The main idea is to isolate customer's data in different schema. One customer = one schema. There are very good explanations on why schemas and what it could bring to your SaaS application on this thread on Hacker News.
On the running side, schema isolation is quite easy, set up a middleware that make dispatch, a signal and voilà (almost).
Django Appschema creates a table containing a public_name
(could be FQDN or whatever your middleware decides) and a associated schema. This table should be shared by all schemas you'll create.
Now the complicated part. Performing syncdb on multiple schemas could be a bit difficult, specially if you want to share some apps and isolate some others (or both).
On your configuration file, you'll add APPSCHEMA_SHARED_APPS
which is a list containing the apps you want to share. Basically, shared apps tables are created in public
schema.
Appschema will alway be a shared app. If installed, South will be both shared and isolated.
Appschema comes with modified versions of syncdb
and migrate
that will perform required operations on schemas.

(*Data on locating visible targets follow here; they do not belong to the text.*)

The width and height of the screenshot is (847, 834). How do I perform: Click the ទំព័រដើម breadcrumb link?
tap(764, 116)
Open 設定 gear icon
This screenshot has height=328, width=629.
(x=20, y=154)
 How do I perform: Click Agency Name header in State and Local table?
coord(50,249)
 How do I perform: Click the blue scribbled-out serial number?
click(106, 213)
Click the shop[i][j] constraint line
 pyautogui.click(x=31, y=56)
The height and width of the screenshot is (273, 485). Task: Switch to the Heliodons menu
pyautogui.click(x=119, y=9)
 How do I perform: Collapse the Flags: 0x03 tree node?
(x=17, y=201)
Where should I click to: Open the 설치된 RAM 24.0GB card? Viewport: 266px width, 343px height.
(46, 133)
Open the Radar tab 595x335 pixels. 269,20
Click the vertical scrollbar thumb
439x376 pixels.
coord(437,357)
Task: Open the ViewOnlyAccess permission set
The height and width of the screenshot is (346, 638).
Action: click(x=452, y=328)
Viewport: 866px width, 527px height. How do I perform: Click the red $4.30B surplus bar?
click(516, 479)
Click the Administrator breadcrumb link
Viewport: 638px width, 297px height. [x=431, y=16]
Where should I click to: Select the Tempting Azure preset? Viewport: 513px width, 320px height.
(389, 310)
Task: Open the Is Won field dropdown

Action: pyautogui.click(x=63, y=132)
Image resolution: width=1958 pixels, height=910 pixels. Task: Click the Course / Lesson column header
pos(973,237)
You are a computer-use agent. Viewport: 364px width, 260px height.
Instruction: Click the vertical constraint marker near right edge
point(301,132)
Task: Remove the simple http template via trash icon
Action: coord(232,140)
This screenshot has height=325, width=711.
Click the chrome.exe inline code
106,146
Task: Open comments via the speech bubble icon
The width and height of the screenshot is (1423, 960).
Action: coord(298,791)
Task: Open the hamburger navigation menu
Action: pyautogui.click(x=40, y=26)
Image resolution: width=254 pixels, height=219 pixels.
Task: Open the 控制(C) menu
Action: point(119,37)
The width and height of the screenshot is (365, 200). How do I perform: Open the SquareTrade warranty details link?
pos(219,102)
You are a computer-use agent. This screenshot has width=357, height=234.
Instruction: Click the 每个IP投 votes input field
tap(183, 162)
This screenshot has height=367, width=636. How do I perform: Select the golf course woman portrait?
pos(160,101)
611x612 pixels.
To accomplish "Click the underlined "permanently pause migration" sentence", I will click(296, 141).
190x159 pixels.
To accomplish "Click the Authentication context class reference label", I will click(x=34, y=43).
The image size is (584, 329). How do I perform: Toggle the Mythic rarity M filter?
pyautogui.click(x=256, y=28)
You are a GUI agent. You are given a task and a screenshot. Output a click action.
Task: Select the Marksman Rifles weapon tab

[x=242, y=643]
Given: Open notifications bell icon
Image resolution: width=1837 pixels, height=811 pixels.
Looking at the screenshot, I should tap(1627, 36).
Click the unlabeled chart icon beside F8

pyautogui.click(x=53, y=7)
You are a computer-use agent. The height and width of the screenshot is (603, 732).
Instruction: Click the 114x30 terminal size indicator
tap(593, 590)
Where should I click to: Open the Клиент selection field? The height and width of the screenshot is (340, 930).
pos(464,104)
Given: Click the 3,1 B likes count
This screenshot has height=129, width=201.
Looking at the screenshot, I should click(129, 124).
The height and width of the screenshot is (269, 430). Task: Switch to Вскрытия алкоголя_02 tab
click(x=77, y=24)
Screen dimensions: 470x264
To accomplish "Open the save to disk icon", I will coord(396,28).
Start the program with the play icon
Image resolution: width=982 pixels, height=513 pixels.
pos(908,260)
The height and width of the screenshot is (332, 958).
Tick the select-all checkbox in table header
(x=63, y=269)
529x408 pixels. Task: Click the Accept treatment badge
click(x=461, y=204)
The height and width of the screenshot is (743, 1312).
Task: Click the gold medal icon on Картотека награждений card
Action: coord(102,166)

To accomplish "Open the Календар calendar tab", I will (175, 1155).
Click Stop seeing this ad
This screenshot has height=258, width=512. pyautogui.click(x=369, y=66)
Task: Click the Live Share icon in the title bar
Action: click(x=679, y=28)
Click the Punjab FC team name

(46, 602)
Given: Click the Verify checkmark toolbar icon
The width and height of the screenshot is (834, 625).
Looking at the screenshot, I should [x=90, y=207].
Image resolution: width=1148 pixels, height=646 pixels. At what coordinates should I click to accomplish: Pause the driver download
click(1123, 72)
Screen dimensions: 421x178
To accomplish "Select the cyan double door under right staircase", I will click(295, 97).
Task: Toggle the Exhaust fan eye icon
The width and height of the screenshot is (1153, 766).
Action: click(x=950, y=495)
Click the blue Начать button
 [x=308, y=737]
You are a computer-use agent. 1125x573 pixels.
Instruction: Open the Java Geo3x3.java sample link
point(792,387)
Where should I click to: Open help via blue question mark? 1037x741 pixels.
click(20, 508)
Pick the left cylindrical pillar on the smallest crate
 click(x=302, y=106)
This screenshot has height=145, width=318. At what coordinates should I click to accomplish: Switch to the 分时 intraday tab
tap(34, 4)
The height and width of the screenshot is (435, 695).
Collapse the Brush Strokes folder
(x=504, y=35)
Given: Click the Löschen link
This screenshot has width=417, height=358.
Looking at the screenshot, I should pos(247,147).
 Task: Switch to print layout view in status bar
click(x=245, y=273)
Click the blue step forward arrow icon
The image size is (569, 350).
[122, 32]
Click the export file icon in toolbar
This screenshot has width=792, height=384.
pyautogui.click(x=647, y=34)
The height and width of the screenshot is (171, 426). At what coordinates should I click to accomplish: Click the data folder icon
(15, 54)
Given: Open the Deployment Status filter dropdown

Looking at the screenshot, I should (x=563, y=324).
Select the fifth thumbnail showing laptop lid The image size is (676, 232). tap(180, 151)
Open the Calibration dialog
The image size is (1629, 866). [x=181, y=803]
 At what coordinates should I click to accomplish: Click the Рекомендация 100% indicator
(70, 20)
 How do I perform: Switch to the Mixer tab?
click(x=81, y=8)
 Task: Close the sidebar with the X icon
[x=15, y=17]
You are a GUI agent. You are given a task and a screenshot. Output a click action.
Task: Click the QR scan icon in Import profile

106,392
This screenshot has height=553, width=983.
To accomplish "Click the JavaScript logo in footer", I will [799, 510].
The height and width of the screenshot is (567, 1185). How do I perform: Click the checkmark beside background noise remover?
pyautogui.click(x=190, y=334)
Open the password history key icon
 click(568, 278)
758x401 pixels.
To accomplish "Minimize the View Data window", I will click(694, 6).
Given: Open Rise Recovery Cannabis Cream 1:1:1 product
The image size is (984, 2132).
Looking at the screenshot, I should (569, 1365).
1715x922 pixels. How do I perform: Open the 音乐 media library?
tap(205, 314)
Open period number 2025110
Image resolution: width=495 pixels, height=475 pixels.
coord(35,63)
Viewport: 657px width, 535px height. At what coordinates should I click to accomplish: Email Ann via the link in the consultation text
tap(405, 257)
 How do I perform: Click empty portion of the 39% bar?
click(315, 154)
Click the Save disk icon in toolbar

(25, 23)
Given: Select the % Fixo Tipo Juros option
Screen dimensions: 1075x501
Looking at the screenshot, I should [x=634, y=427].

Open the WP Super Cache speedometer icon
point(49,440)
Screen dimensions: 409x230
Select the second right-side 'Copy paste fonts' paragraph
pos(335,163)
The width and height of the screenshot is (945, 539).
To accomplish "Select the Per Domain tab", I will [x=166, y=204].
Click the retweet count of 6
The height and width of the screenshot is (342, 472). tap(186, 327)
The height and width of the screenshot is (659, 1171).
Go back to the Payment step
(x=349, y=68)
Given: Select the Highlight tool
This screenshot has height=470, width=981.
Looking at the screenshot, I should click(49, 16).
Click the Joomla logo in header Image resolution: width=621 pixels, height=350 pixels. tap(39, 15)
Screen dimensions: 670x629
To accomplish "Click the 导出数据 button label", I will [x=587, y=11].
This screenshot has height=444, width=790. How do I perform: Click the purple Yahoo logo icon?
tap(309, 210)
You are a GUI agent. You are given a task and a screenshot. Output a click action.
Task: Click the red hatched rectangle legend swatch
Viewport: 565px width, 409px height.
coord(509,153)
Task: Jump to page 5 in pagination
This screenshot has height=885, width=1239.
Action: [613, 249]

Another management command called createschema
allows you to create a new schema and performs syncdb (and migrate if available) on the new created schema.
If you look at the code, you'll find a function called new_schema
. You could be tempted to use it directly in your web app (for registration purpose). DON'T. NEVER. SERIOUSLY. In order to run properly, commands modify INSTALLED_APPS and the Django apps cache during execution. What is not an issue during a management command could become a nightmare in a runing Django process.
A first solution comes with schematemplate
management command. This command creates a temporary schema, executes pg_dump
on it and prints the result on standard output. It replaces the temporary schema name by a substitution pattern named %(schema_name)
. You can store this result for later use. Runing schematemplate
command on each deployment is a good idea.
New: A function called new_schema_from_template
(in appschema.models
) performs the schema creation based on this template file.
Appschema provides a PostgreSQL (version 8.4 only) stored procedure called clone_schema(source, destination)
(In contrib directory). It makes a copy of source
schema on destination
. Create a master schema and you could use it as a source for clone_schema
. As this procedure is still a work in progress, you may prefer using the schematemplate
way.
This highly experimental app works only for PostgreSQL.
You'll find a FqdnMiddleware which switchs schema based on the host name of the HTTP request. Feel free to make your own based on your needs.
If you find bugs (and I'm sure you will), please report them.
It wasn't test with multiple databases support and I'm not sure it works in such case.
Be careful with foreign keys. As you can make any foreign key you want in isolated app models referencing shared one, the opposite is not true.
Django appschema is released under the MIT license. See the LICENSE file for the complete license.